It is important to note that generally, having information in a privacy policy is not a means of meeting the obligation to notify individuals under APP 5.[67] Transparency should be supported by both a notice under APP 5 and through the privacy policy.
The steps taken to notify individuals that are reasonable will depend on the circumstances, including the sensitivity of the personal information collected, the possible adverse consequences for the individual as a result of the collection, any special needs of the individual and the practicability of notifying individuals.[68] The sections below include considerations relevant to notice in common kinds of data collection for training AI models.
Notice in the context of data scraping
Data scraping may pose challenges for developers in relation to notification, particularly if they do not have a direct relationship with the individual or access to their contact details. Despite this, developers still need to consider what steps are reasonable in the circumstances. If individual notification is not practicable, developers should consider what other mechanisms they can use to provide transparency to affected individuals, such as making information publicly available in an accessible manner.[69]
The intention of APP 5 is to explain in clear terms how personal information is collected, used and disclosed in particular circumstances. One matter that is particularly relevant in the context of data scraping is providing information about the facts and circumstances of the collection of information. In the context of data scraping this should include information about the categories of personal information used to develop the model, the kinds of websites that were scraped, and if possible the domain names and URLs. Given the lack of transparency when information is scraped, it is good practice for developers to leave a reasonable amount of time between taking steps to inform individuals about the collection of information and training the generative AI model.
Notice in the context of third party data
Where the dataset was collected by a third party, that third party may have provided notice of relevant matters under APP 5 to the individual. The developer will need to consider what information has been provided to the individual by the third party so that the developer can assess whether it has taken such steps as are reasonable to ensure the individual is aware of relevant matters under APP 5.[70] This includes whether information was provided about the circumstances of the developer’s collection of personal information from the third party.

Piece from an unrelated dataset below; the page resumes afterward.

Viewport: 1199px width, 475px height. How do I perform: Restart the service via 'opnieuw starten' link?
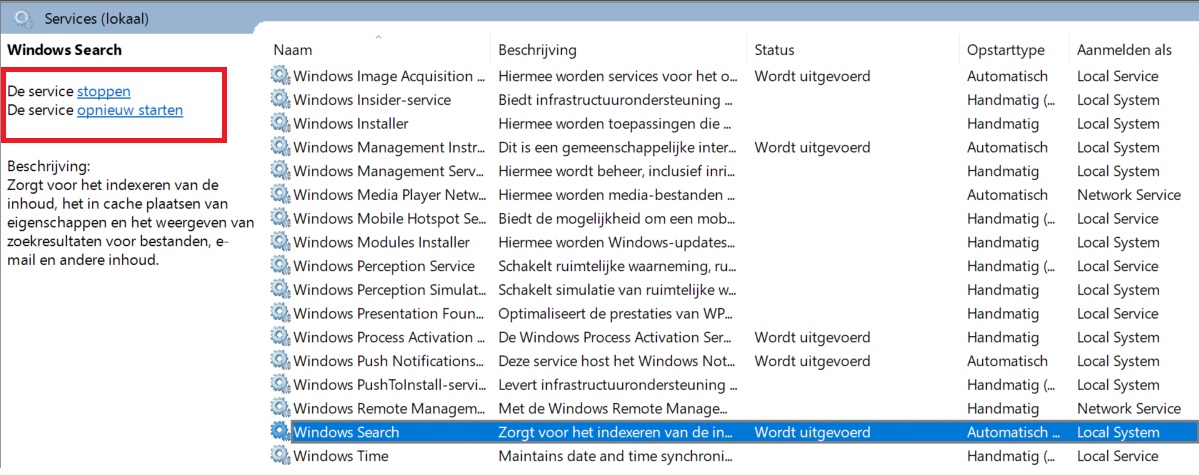[130, 110]

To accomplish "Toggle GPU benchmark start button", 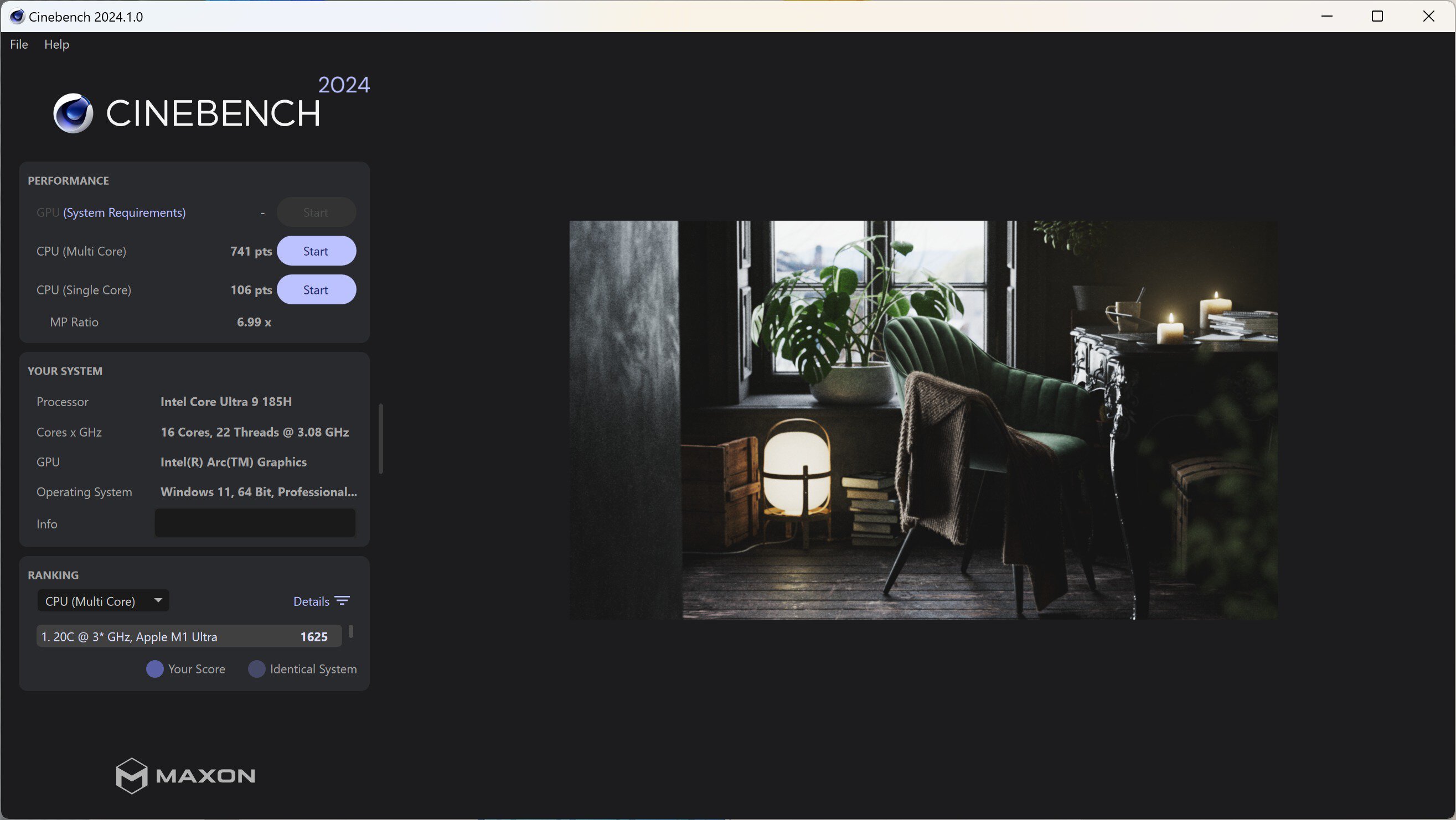I will pos(316,212).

Notice when using personal information for a secondary purpose
As set out above, whether an APP 5 notice stated that personal information will be used for the purpose of training generative AI models at the time of collection is relevant to whether this was within an individual’s reasonable expectations. To form a reasonable expectation, this information needs to be provided in an easily accessible way that is clearly explained. Developers and organisations providing personal information to developers should explicitly refer to training artificial intelligence models rather than relying on broad or vague purposes such as research.
Practical tips – notice and transparency
Developers and organisations providing information to developers should:
- ensure their privacy policy and any APP 5 notifications are clearly expressed and up-to-date. Do they clearly indicate and explain the use of the data for AI training purposes?
- take steps to notify affected individuals or ensure they are otherwise aware that their data has been collected.
- where data scraping has been used and individual notification is not possible, consider other ways to provide transparency such as through publishing and promoting a general notification on their website.
Other considerations
This guidance focuses on compliance with APPs 1, 3, 5, 6 and 10 of the Privacy Act, but is not an exhaustive consideration of all the privacy obligations that will be relevant when developing or fine-tuning a generative AI model. The application of the Privacy Act will depend on the circumstances, but developers may also need to consider:
- how to manage overseas data flows where datasets or other kinds of personal information are disclosed overseas (APP 8);
- how they can design their generative AI model or system and keep records of where their data was sourced from in a way that enables compliance with individual rights of access and correction, and the consequences of withdrawal of consent (APPs 12 and 13); and
- how to appropriately secure training datasets and AI models, and when datasets should be destroyed or de-identified (APP 11).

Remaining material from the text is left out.